Pixel coordinate grounding data:
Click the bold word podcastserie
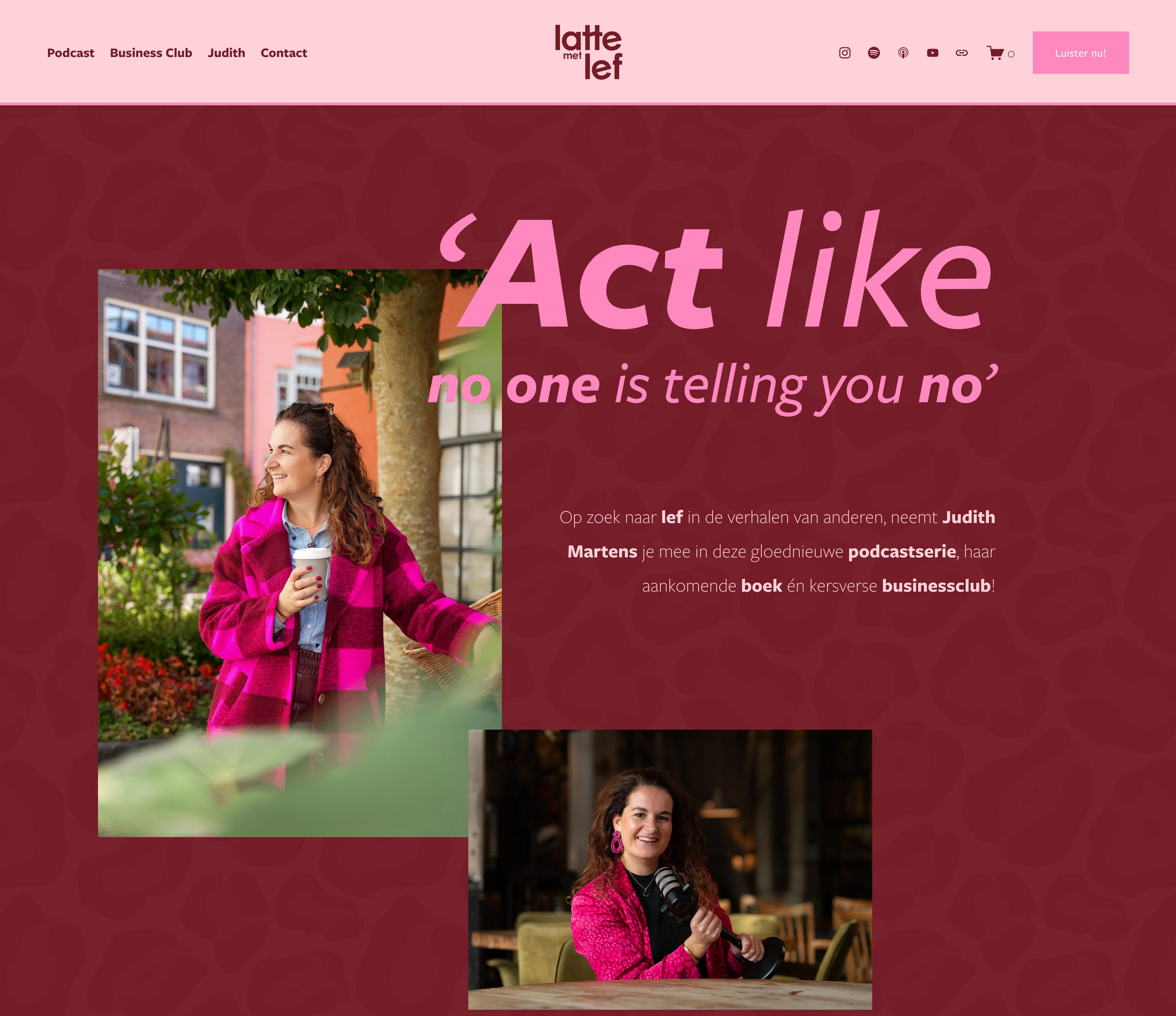This screenshot has width=1176, height=1016. [x=902, y=552]
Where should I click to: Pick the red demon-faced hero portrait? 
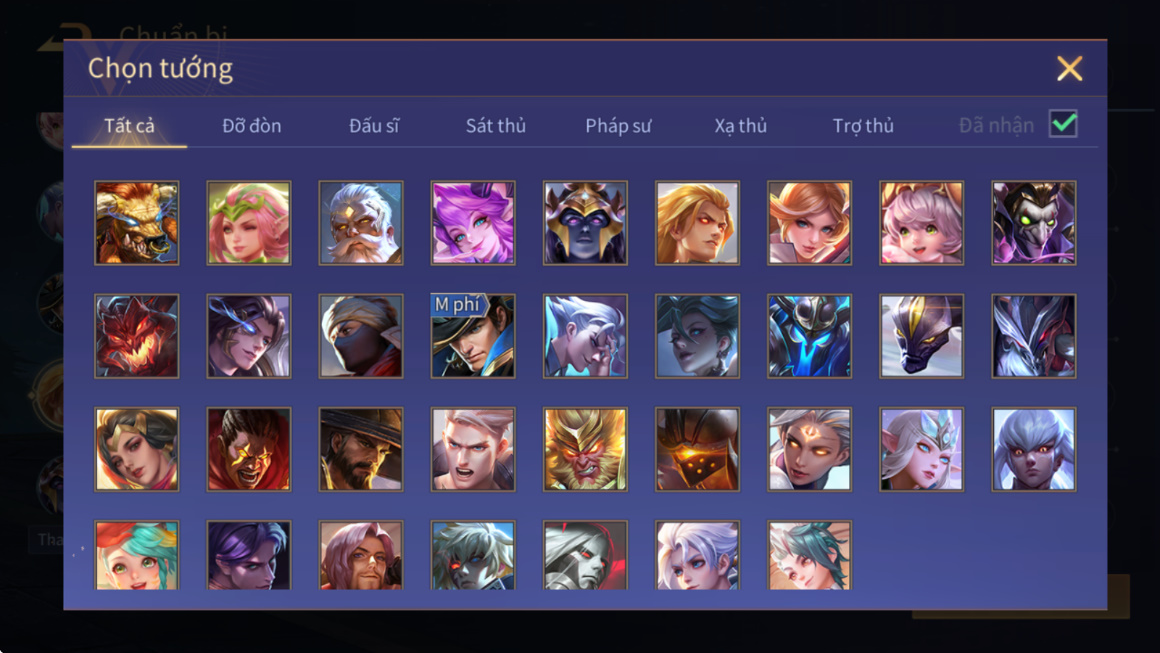coord(137,336)
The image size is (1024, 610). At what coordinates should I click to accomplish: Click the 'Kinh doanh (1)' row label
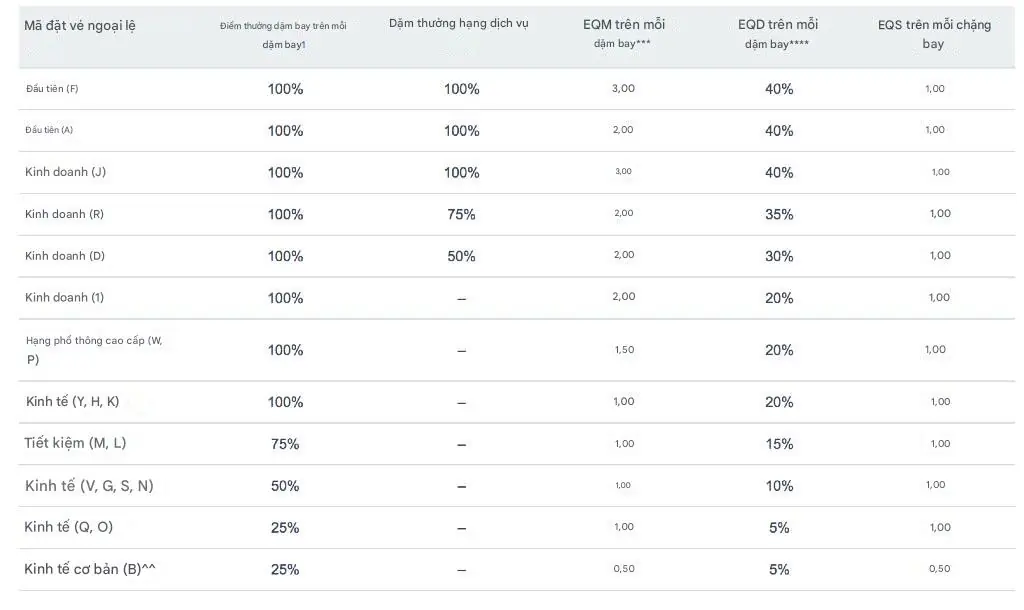pyautogui.click(x=64, y=298)
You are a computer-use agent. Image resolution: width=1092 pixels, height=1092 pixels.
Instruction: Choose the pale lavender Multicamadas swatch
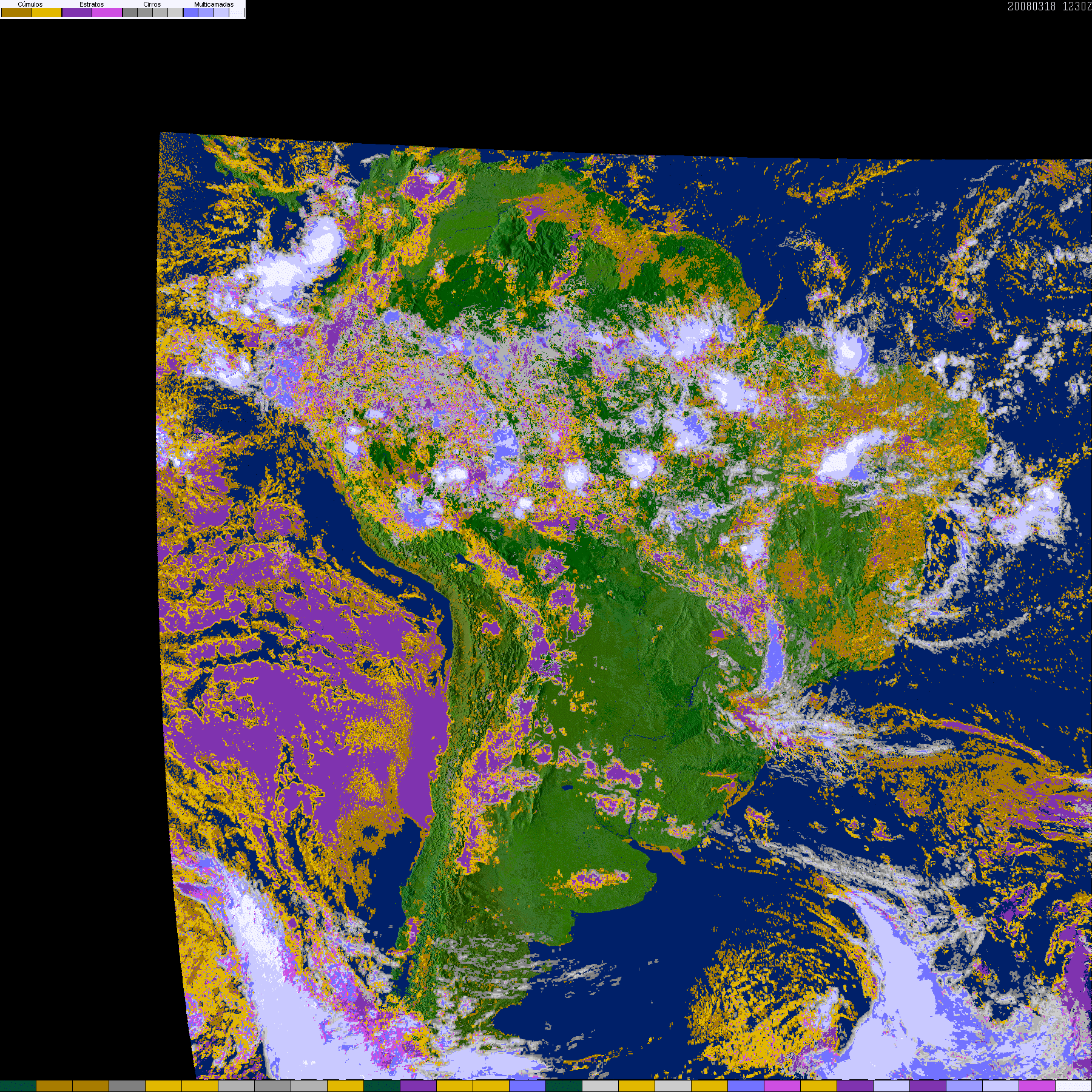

— What to produce —
Print exactly the line containing "The image size" and every line after it through the final line above, and leave all pictures out.

— Response —
The image size is (1024, 610). At what coordinates should I click to accomplish: Click the 'Kinh doanh (1)' row label
pyautogui.click(x=64, y=298)
You are a computer-use agent. Image resolution: width=1092 pixels, height=1092 pixels.
Instruction: Choose the pale lavender Multicamadas swatch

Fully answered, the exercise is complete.